■ Material shown
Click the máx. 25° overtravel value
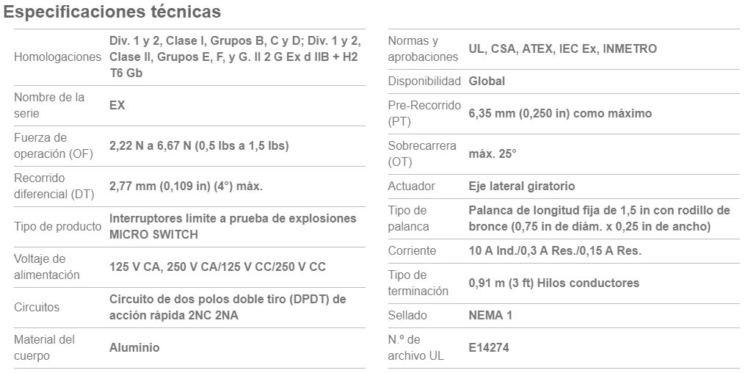748x373 pixels. pos(493,154)
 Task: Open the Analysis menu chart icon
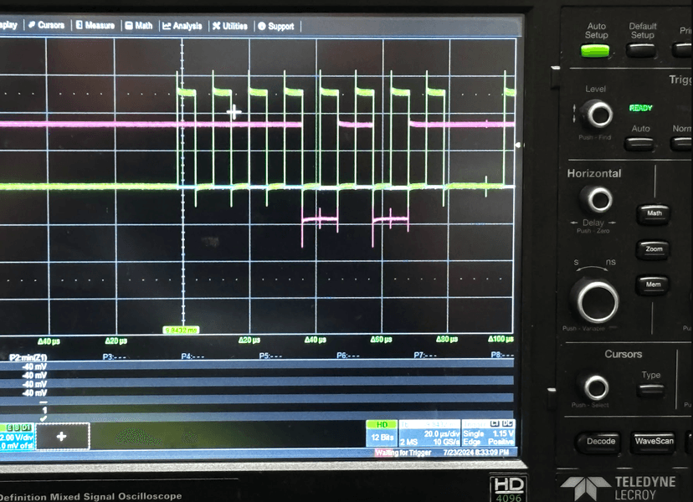pos(167,26)
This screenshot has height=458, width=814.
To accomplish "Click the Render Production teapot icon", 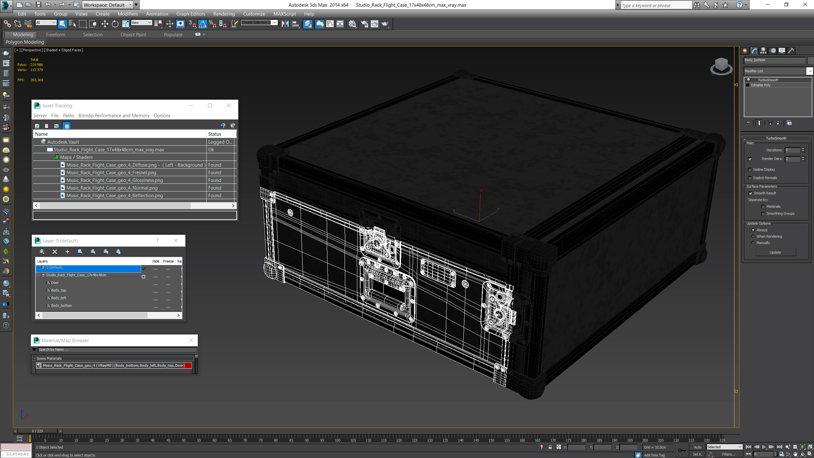I will (x=385, y=24).
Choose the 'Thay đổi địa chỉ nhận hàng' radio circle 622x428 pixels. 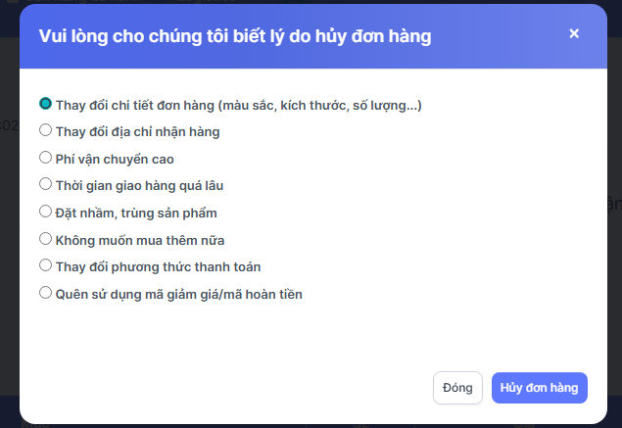(45, 129)
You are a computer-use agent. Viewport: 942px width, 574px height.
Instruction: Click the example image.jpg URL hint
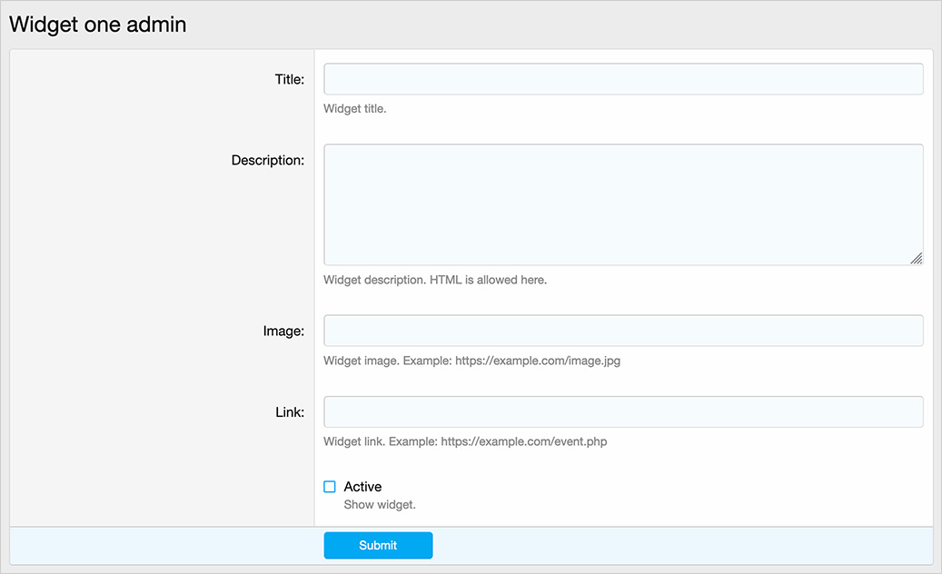pos(538,361)
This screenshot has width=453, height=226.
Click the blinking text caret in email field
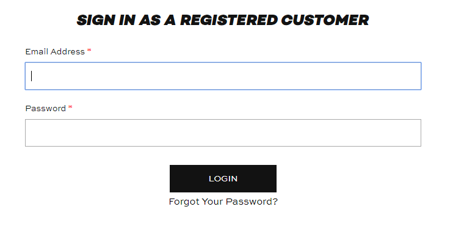pos(32,76)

■ Stated problem
Update the material starting at the line containing "This screenshot has width=453, height=226." and ending at the end of the material, replacing "blinking" with "flashing" and changing nothing else. Leave the pictures out of your answer.

■ Correct output
This screenshot has width=453, height=226.
Click the flashing text caret in email field
pos(32,76)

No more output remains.